Problem details »
Your answer should hold only the lines from the one with "Instruction: Open the Community menu" through the end of the records, repeated exactly and minus any pictures.

Dataset »
┏━━

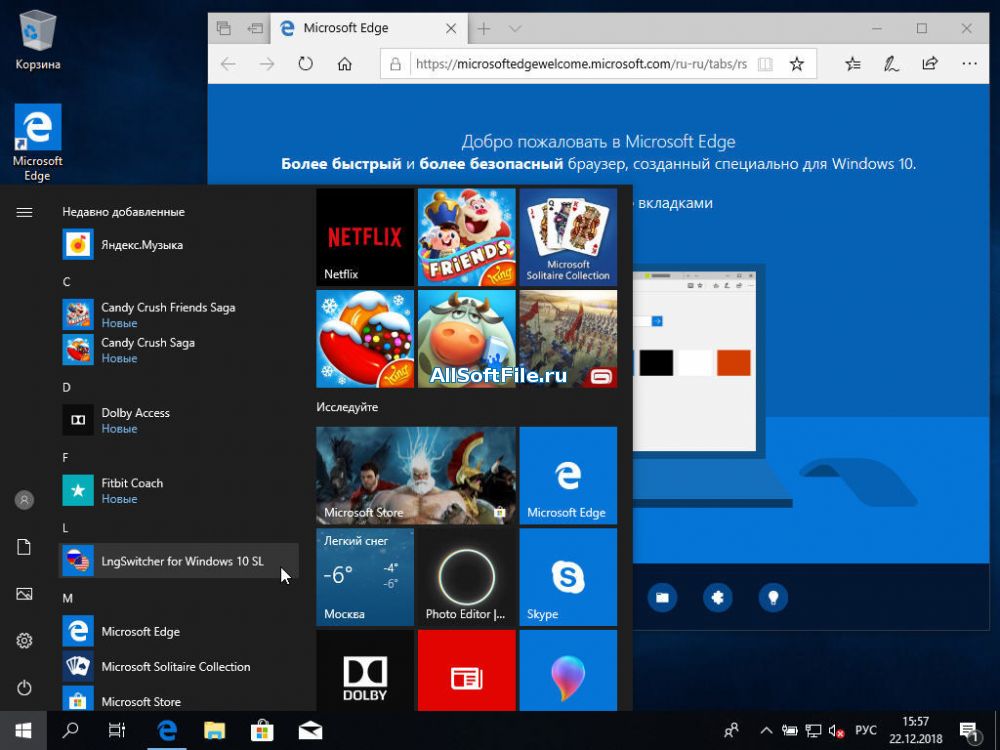Open Microsoft Store from the taskbar
This screenshot has width=1000, height=750.
pos(262,730)
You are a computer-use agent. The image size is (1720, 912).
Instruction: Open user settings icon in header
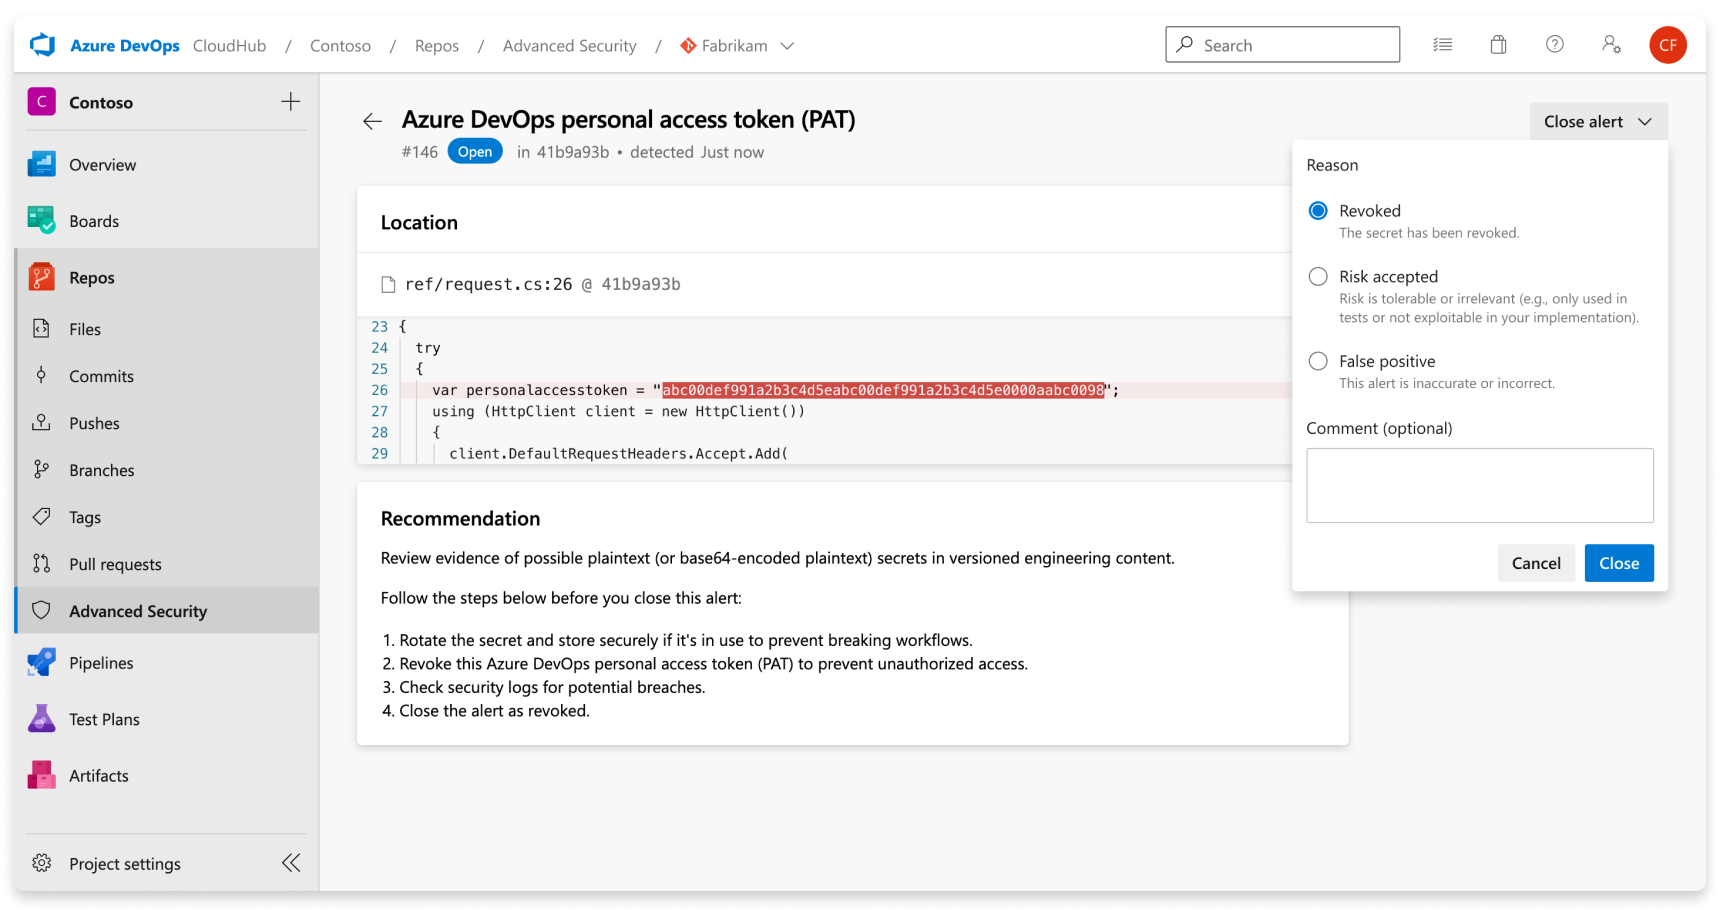click(1611, 45)
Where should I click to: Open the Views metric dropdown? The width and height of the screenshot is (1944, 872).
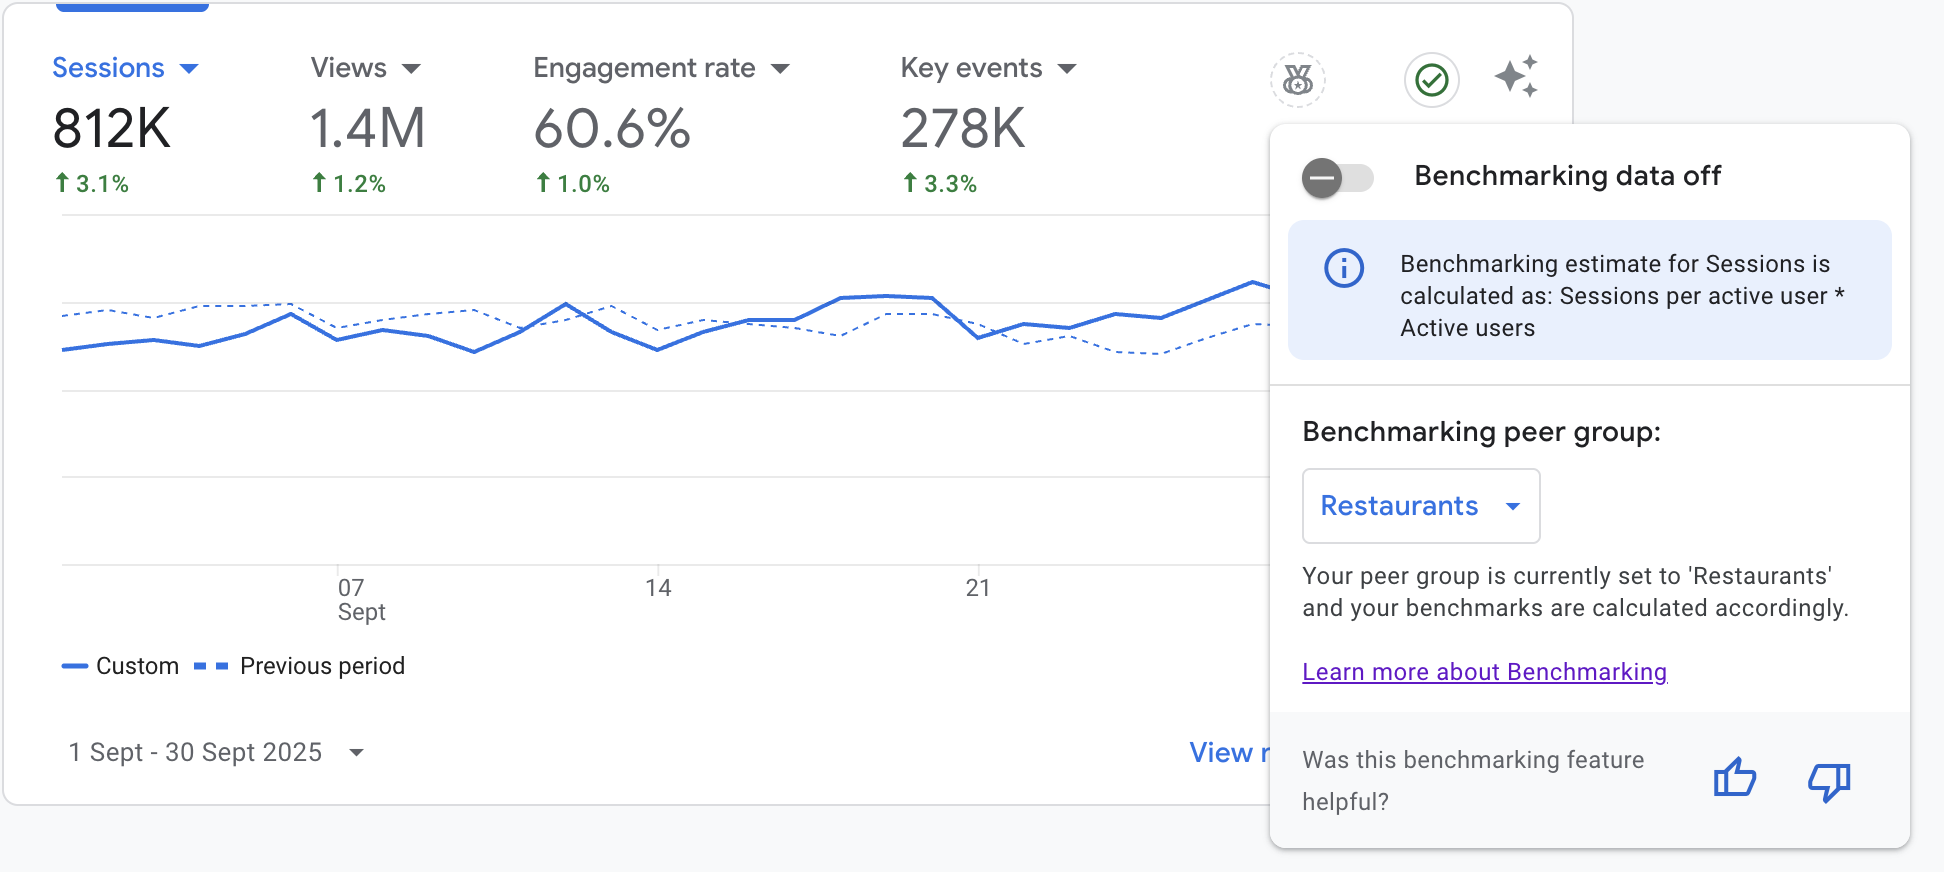[411, 69]
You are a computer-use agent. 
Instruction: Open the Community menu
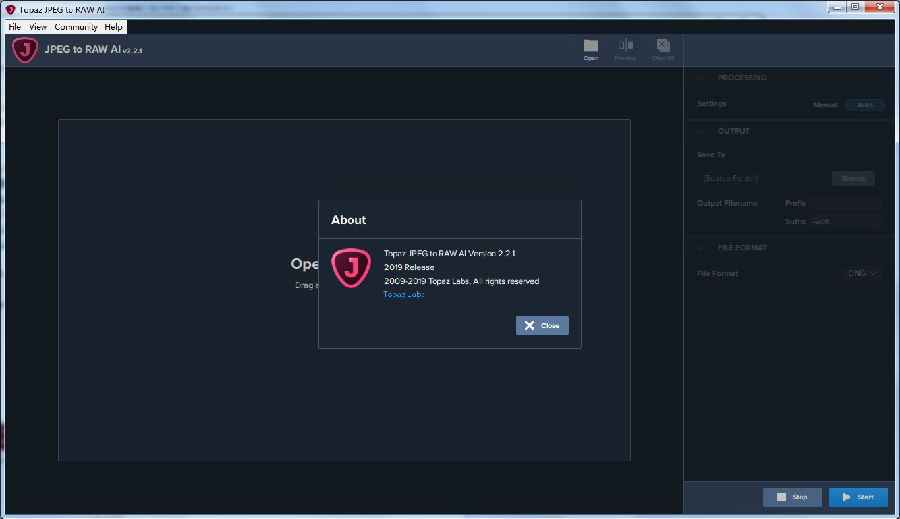[x=76, y=27]
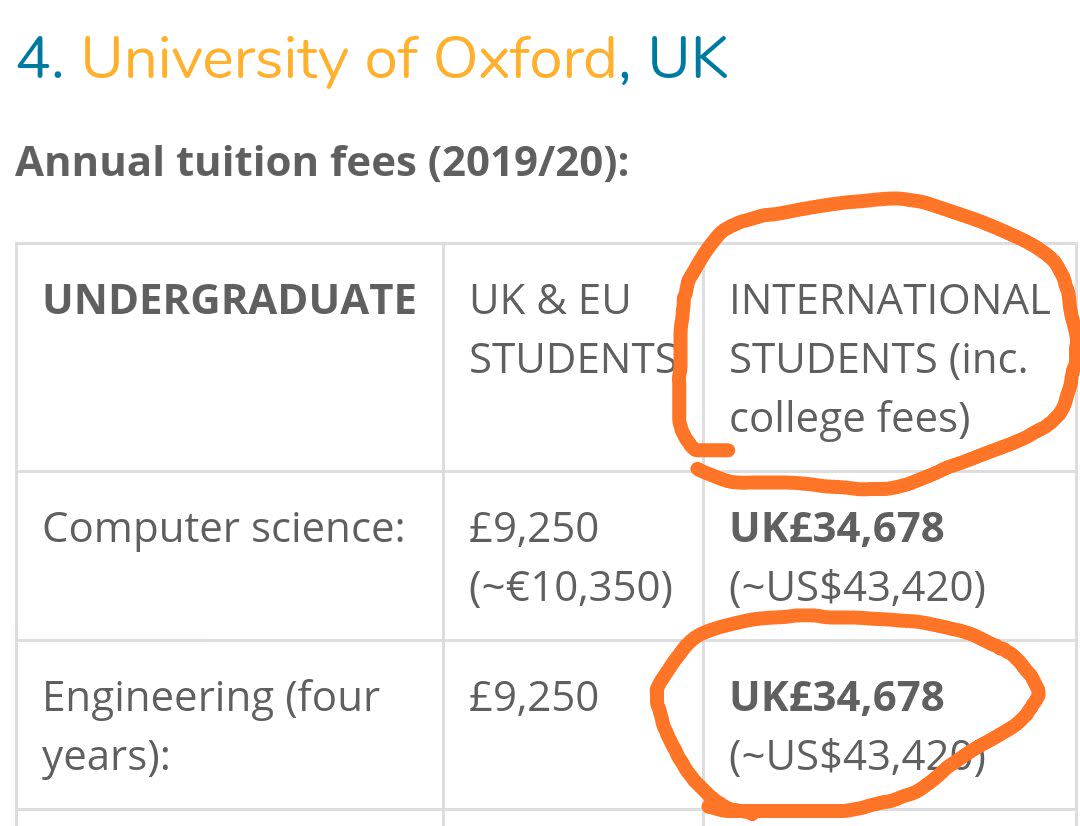
Task: Click the 'college fees)' text in header
Action: point(850,417)
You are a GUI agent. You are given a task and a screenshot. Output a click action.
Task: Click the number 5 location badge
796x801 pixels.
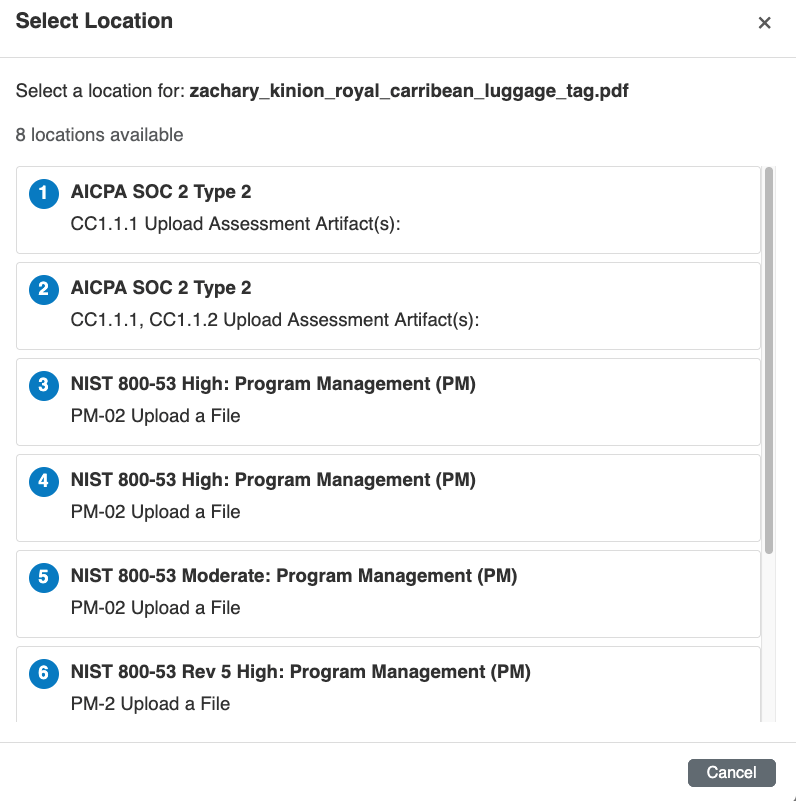pyautogui.click(x=44, y=578)
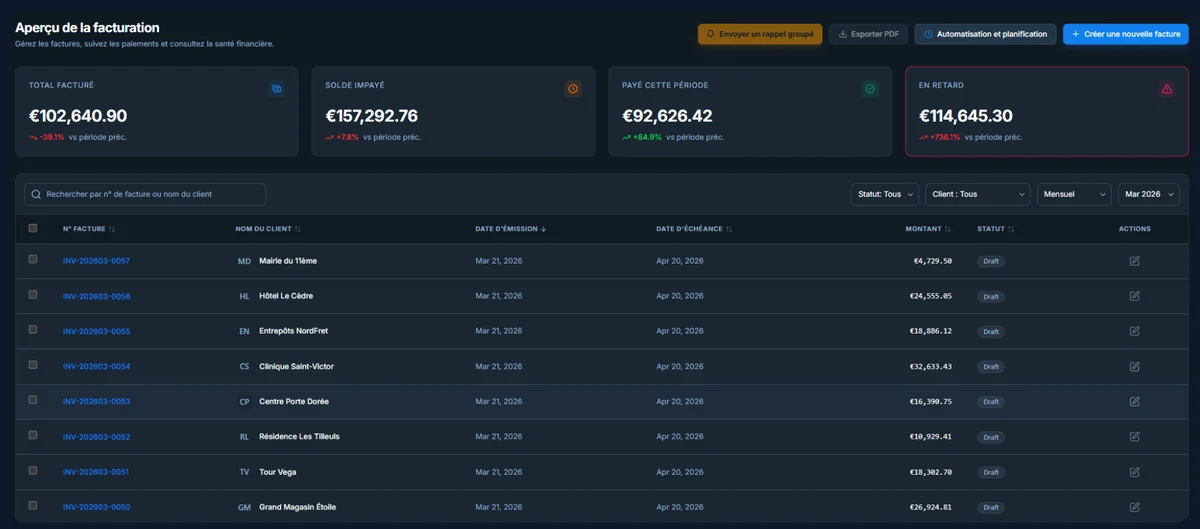Toggle the select-all invoices header checkbox
The image size is (1200, 529).
33,228
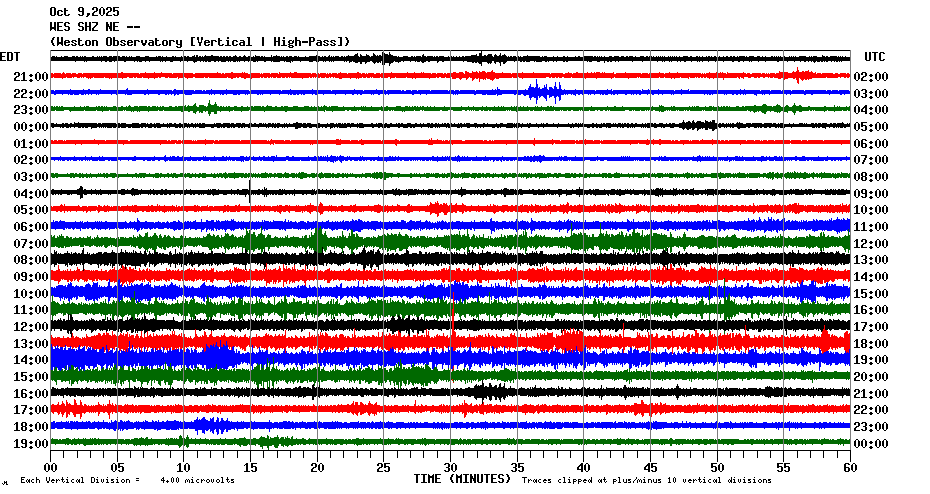Click the Oct 9,2025 date label
Image resolution: width=930 pixels, height=494 pixels.
coord(83,12)
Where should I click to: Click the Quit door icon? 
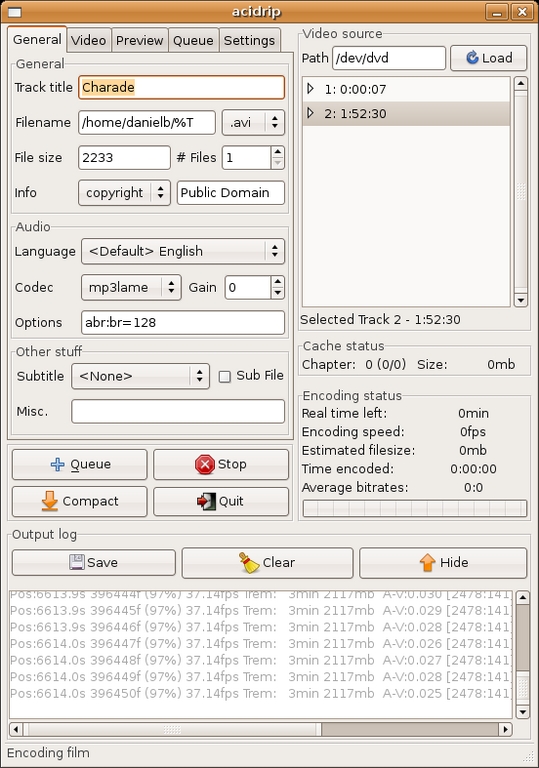pyautogui.click(x=206, y=501)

┗━━

Solution to this exercise »
Instruction: Open the Community menu
[x=76, y=27]
Task: Click the 'college fees)' text in header
Action: point(850,417)
You are a GUI agent. You are given a task and a screenshot. Output a click action.
Task: Click the number 5 location badge
796x801 pixels.
pyautogui.click(x=44, y=578)
Toggle the select-all invoices header checkbox
The image size is (1200, 529).
33,228
Click the Oct 9,2025 date label
Image resolution: width=930 pixels, height=494 pixels.
coord(83,12)
Where should I click to: Click the Quit door icon? 
pyautogui.click(x=206, y=501)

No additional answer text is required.